After installing DrJava on my Apple Mac air early 2014, my computer does not acknowledge that I connect flash drives to it. I have a 64gb sans disk flash drive I last christmas and a very old 0.25GB ford flashdrive, I don't remember how it was aquired. Neither of these is recognized by the computer when I plug them in, but in the case of the Sans Disk drive, the light that shows it is connected does turn on. Also, when I attach a 500GB external hard drive I use for backing up my computer, it works just fine.

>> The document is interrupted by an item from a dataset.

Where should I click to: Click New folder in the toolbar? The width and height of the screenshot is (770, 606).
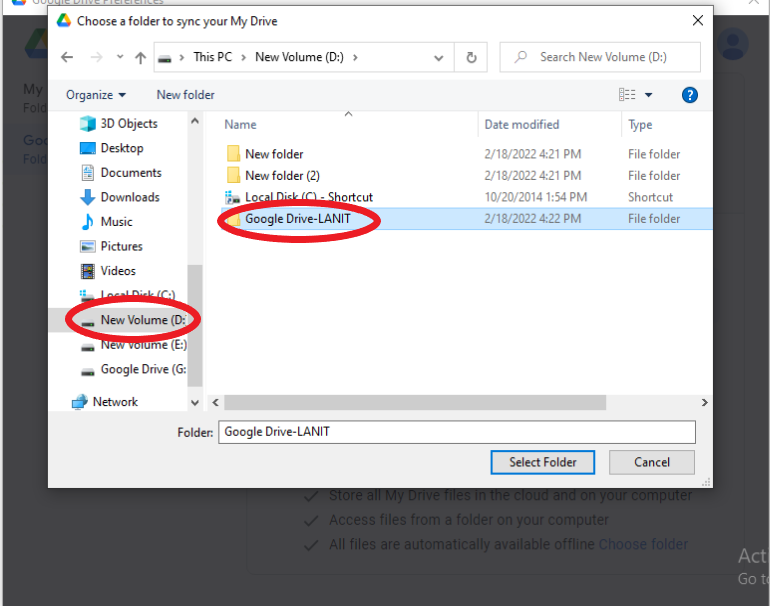point(185,95)
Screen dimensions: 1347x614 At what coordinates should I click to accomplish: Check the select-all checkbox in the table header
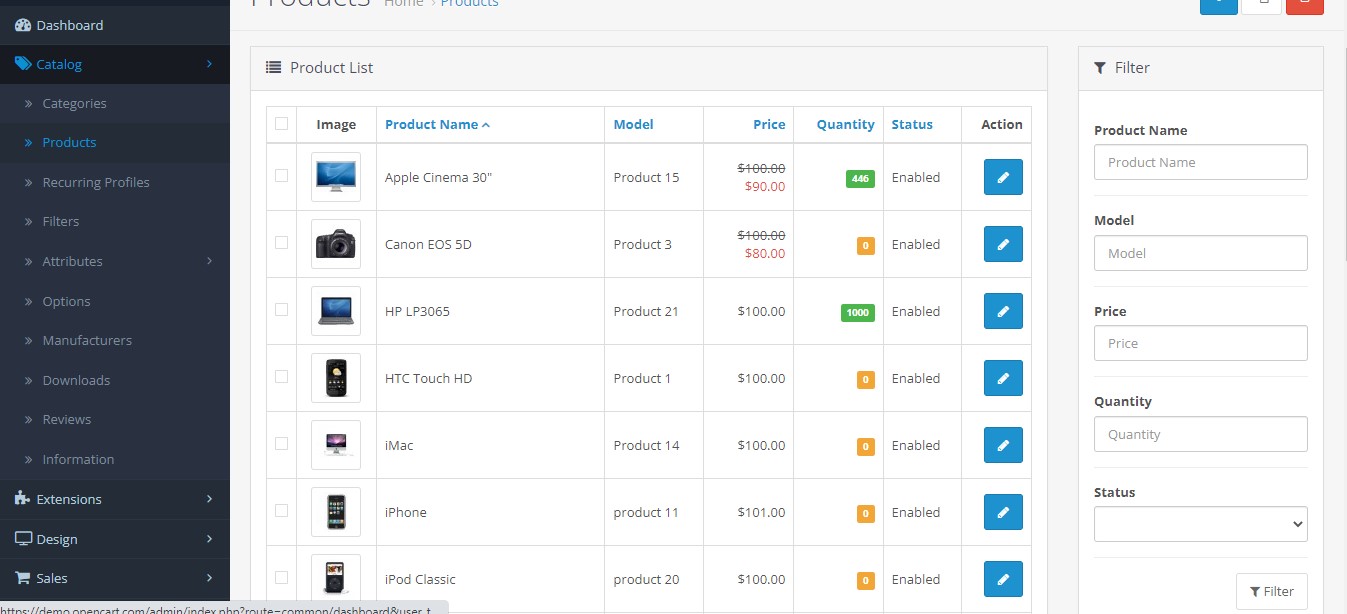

DrJava Version : drjava-20140826-r5761
DrJava Build Time: 20140826-0459
Yosemite 10.10.5 (14F27)

Related

Support Requests: #319

Discussion

  • Kyle Berman

    Kyle Berman - 2015-09-17

    I recently tried to awaken my computer and it was frozen. Forcefully restarting it fixed the problem, both being frozen and being unable to see the flash drive.

     
  • Robert Cartwright

    Hi Kyle,

    DrJava is not an executable program; it is a datafile containing "Java byte
    code" that a Java Virtual Machine reads and executes. Java byte code is
    ordinary data just like a text file containing numerals as far as Mac OS X
    is concerned. The Mac OS X app that we distribute (which only works with
    Apple Java 6 because Oracle who developed Java 7 and Java for Mac OS X uses
    a different app launcher) tells Mac OS X to start a Java Virtual Machine
    and start executing the byte code for DrJava (which constitutes most of the
    data in the app). So DrJava cannot change any aspect of your computer
    configuration. I can assure you that no code in DrJava tries to
    manipulate any device configuration files; none of the input/output
    performed by DrJava is device specific (other than keyboard input and
    screen output as supported by the Java Virtual Machine). DrJava can write
    to any file that the operating system mounts assuming that the file is not
    protected against access by the account corresponding to the Java Virtual
    Machine. It does so transparently using device independent file operations.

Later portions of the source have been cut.